━━━━━ Material provided ━━━━━

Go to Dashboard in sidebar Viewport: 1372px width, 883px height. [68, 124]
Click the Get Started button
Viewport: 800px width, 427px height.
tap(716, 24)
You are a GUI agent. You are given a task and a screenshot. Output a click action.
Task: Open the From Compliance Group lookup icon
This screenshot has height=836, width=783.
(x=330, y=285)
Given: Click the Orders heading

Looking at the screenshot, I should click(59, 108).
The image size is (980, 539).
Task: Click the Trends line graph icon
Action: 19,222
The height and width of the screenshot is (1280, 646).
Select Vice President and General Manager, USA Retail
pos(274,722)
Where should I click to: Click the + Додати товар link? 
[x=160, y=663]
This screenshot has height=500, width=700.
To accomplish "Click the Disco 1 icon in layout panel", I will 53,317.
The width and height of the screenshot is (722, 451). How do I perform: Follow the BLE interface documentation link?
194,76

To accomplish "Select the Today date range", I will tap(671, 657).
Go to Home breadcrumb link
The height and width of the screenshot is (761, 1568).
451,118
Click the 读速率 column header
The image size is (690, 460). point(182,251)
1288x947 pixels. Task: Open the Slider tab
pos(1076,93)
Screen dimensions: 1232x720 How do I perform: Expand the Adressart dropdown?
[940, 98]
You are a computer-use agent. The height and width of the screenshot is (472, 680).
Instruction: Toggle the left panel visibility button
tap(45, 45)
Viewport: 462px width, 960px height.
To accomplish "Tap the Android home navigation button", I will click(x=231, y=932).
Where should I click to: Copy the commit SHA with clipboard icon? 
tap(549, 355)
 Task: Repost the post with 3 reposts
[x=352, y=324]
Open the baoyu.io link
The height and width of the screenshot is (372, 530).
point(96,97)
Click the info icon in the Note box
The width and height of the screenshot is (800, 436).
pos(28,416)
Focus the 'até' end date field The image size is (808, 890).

━━━━━

(Exercise goal) Reply with the lines from the first line of the entries through the line that contains "Open the baoyu.io link", repeated exactly with both ends kept, and with nothing else.

(Output of the task)
Go to Dashboard in sidebar Viewport: 1372px width, 883px height. [68, 124]
Click the Get Started button
Viewport: 800px width, 427px height.
tap(716, 24)
You are a GUI agent. You are given a task and a screenshot. Output a click action.
Task: Open the From Compliance Group lookup icon
This screenshot has height=836, width=783.
(x=330, y=285)
Given: Click the Orders heading

Looking at the screenshot, I should click(59, 108).
The image size is (980, 539).
Task: Click the Trends line graph icon
Action: 19,222
The height and width of the screenshot is (1280, 646).
Select Vice President and General Manager, USA Retail
pos(274,722)
Where should I click to: Click the + Додати товар link? 
[x=160, y=663]
This screenshot has height=500, width=700.
To accomplish "Click the Disco 1 icon in layout panel", I will 53,317.
The width and height of the screenshot is (722, 451). How do I perform: Follow the BLE interface documentation link?
194,76

To accomplish "Select the Today date range", I will tap(671, 657).
Go to Home breadcrumb link
The height and width of the screenshot is (761, 1568).
451,118
Click the 读速率 column header
The image size is (690, 460). point(182,251)
1288x947 pixels. Task: Open the Slider tab
pos(1076,93)
Screen dimensions: 1232x720 How do I perform: Expand the Adressart dropdown?
[940, 98]
You are a computer-use agent. The height and width of the screenshot is (472, 680).
Instruction: Toggle the left panel visibility button
tap(45, 45)
Viewport: 462px width, 960px height.
To accomplish "Tap the Android home navigation button", I will click(x=231, y=932).
Where should I click to: Copy the commit SHA with clipboard icon? 
tap(549, 355)
 Task: Repost the post with 3 reposts
[x=352, y=324]
Open the baoyu.io link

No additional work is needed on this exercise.